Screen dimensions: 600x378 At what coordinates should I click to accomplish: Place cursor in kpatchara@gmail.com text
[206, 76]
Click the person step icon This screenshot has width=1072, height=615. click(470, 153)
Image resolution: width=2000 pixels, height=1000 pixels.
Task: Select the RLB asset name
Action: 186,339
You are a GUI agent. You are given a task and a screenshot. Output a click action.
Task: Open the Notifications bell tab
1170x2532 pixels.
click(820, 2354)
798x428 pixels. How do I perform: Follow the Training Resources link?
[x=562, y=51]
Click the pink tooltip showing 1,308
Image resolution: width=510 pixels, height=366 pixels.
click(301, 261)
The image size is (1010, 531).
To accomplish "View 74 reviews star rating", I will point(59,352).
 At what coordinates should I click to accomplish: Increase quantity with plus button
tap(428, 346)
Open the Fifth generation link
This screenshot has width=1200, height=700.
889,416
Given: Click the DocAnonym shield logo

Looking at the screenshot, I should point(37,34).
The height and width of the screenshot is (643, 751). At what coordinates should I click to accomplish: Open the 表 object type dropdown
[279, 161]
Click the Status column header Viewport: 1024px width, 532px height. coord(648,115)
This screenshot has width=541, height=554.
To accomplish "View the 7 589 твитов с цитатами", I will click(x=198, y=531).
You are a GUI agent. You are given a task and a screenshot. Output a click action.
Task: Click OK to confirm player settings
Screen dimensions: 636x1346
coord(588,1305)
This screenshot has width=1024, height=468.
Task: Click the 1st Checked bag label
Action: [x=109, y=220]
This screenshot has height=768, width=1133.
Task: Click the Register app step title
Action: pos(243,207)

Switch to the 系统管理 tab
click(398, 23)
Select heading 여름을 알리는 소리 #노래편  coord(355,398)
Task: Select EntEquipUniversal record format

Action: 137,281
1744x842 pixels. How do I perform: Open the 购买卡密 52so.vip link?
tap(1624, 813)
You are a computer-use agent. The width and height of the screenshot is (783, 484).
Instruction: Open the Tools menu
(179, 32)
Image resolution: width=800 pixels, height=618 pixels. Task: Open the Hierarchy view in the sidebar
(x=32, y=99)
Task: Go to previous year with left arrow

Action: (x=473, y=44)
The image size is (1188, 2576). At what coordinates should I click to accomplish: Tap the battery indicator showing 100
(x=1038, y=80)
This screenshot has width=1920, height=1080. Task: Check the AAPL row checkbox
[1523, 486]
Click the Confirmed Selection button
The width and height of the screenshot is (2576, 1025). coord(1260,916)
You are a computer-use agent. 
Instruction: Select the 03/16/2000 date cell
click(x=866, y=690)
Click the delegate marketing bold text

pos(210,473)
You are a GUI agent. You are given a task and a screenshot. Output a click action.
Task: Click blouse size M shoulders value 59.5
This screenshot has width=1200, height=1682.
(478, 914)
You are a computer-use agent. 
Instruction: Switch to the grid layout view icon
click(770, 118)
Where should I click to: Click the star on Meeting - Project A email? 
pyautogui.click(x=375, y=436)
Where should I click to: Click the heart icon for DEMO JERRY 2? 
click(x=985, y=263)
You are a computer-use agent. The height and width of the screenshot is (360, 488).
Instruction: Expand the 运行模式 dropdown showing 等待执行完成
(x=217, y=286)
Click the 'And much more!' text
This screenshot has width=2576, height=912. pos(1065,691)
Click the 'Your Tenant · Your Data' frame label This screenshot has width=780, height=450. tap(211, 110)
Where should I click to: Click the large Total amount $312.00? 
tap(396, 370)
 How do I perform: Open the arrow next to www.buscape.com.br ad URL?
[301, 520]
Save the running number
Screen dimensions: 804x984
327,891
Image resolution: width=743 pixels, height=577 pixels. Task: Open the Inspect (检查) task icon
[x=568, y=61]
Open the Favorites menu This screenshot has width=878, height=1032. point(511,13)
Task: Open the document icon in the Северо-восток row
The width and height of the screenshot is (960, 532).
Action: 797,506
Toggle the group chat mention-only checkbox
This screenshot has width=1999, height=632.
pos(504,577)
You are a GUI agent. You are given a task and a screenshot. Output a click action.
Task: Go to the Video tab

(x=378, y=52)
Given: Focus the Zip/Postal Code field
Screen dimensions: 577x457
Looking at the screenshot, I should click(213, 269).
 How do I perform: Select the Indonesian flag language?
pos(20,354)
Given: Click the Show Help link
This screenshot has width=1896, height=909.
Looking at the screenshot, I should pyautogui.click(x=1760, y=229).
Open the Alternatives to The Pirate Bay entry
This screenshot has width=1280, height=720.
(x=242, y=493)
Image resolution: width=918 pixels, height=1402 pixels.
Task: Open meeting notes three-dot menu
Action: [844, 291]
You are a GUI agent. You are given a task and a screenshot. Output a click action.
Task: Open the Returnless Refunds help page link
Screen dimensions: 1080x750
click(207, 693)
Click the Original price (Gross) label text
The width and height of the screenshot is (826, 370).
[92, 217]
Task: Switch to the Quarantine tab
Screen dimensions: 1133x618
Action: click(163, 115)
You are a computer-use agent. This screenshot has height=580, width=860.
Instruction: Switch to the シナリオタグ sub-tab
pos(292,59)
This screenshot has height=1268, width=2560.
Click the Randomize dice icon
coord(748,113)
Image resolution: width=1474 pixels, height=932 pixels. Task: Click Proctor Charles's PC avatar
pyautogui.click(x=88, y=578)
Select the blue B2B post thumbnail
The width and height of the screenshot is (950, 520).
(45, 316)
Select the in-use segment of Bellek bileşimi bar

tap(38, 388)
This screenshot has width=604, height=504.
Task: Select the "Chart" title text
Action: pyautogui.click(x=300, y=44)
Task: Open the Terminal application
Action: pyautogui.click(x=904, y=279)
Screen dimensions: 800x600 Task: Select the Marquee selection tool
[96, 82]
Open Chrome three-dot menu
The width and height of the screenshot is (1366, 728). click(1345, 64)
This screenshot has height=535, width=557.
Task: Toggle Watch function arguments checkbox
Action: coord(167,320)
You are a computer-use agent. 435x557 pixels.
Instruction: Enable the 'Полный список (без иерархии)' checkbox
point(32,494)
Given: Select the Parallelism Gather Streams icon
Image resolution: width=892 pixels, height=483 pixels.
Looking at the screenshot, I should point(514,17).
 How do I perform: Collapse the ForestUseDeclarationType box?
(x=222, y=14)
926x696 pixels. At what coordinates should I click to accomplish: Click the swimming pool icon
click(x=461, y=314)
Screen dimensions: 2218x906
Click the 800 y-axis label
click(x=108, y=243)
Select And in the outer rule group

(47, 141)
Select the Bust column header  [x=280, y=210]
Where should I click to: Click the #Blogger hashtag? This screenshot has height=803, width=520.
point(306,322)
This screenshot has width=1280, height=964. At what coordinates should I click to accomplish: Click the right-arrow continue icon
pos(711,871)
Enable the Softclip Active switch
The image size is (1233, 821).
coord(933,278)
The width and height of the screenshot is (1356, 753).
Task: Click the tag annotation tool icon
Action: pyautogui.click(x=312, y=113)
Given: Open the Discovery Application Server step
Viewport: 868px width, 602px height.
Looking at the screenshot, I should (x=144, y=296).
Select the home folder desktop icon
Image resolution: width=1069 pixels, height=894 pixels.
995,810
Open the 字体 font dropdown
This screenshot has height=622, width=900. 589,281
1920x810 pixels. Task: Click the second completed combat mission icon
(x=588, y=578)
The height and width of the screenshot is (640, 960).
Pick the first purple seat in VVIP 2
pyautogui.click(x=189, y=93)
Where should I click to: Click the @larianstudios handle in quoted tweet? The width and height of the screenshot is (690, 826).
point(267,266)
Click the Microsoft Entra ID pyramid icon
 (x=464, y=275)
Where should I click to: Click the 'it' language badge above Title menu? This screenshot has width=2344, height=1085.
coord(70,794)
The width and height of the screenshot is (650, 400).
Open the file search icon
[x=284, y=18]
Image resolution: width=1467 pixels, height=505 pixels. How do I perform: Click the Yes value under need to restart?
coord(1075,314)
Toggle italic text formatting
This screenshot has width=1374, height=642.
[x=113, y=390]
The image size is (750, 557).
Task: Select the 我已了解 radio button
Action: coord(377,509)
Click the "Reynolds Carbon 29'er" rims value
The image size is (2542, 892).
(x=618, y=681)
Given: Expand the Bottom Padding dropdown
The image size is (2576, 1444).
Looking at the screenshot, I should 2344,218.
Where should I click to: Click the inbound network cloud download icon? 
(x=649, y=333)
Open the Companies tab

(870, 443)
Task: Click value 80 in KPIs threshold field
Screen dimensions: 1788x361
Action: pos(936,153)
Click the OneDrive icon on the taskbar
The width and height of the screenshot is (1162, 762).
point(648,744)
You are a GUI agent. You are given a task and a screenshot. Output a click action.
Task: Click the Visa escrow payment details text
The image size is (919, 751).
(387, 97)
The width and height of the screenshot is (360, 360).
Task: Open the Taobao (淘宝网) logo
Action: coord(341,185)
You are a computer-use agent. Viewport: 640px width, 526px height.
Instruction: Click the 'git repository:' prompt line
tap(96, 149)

----------

* TASK ITEM *
The required answer is the exact run of lines above starting at the line with "Given: Focus the Zip/Postal Code field" and ending at the line with "You are a computer-use agent. 435x557 pixels.", with both ends present.

* RESPONSE BOX *
Given: Focus the Zip/Postal Code field
Screen dimensions: 577x457
Looking at the screenshot, I should click(213, 269).
 How do I perform: Select the Indonesian flag language?
pos(20,354)
Given: Click the Show Help link
This screenshot has width=1896, height=909.
Looking at the screenshot, I should pyautogui.click(x=1760, y=229).
Open the Alternatives to The Pirate Bay entry
This screenshot has width=1280, height=720.
(x=242, y=493)
Image resolution: width=918 pixels, height=1402 pixels.
Task: Open meeting notes three-dot menu
Action: [844, 291]
You are a GUI agent. You are given a task and a screenshot. Output a click action.
Task: Open the Returnless Refunds help page link
Screen dimensions: 1080x750
click(207, 693)
Click the Original price (Gross) label text
The width and height of the screenshot is (826, 370).
[92, 217]
Task: Switch to the Quarantine tab
Screen dimensions: 1133x618
Action: click(163, 115)
You are a computer-use agent. This screenshot has height=580, width=860.
Instruction: Switch to the シナリオタグ sub-tab
pos(292,59)
This screenshot has height=1268, width=2560.
Click the Randomize dice icon
coord(748,113)
Image resolution: width=1474 pixels, height=932 pixels. Task: Click Proctor Charles's PC avatar
pyautogui.click(x=88, y=578)
Select the blue B2B post thumbnail
The width and height of the screenshot is (950, 520).
(45, 316)
Select the in-use segment of Bellek bileşimi bar

tap(38, 388)
This screenshot has width=604, height=504.
Task: Select the "Chart" title text
Action: pyautogui.click(x=300, y=44)
Task: Open the Terminal application
Action: pyautogui.click(x=904, y=279)
Screen dimensions: 800x600 Task: Select the Marquee selection tool
[96, 82]
Open Chrome three-dot menu
The width and height of the screenshot is (1366, 728). click(1345, 64)
This screenshot has height=535, width=557.
Task: Toggle Watch function arguments checkbox
Action: coord(167,320)
You are a computer-use agent. 435x557 pixels.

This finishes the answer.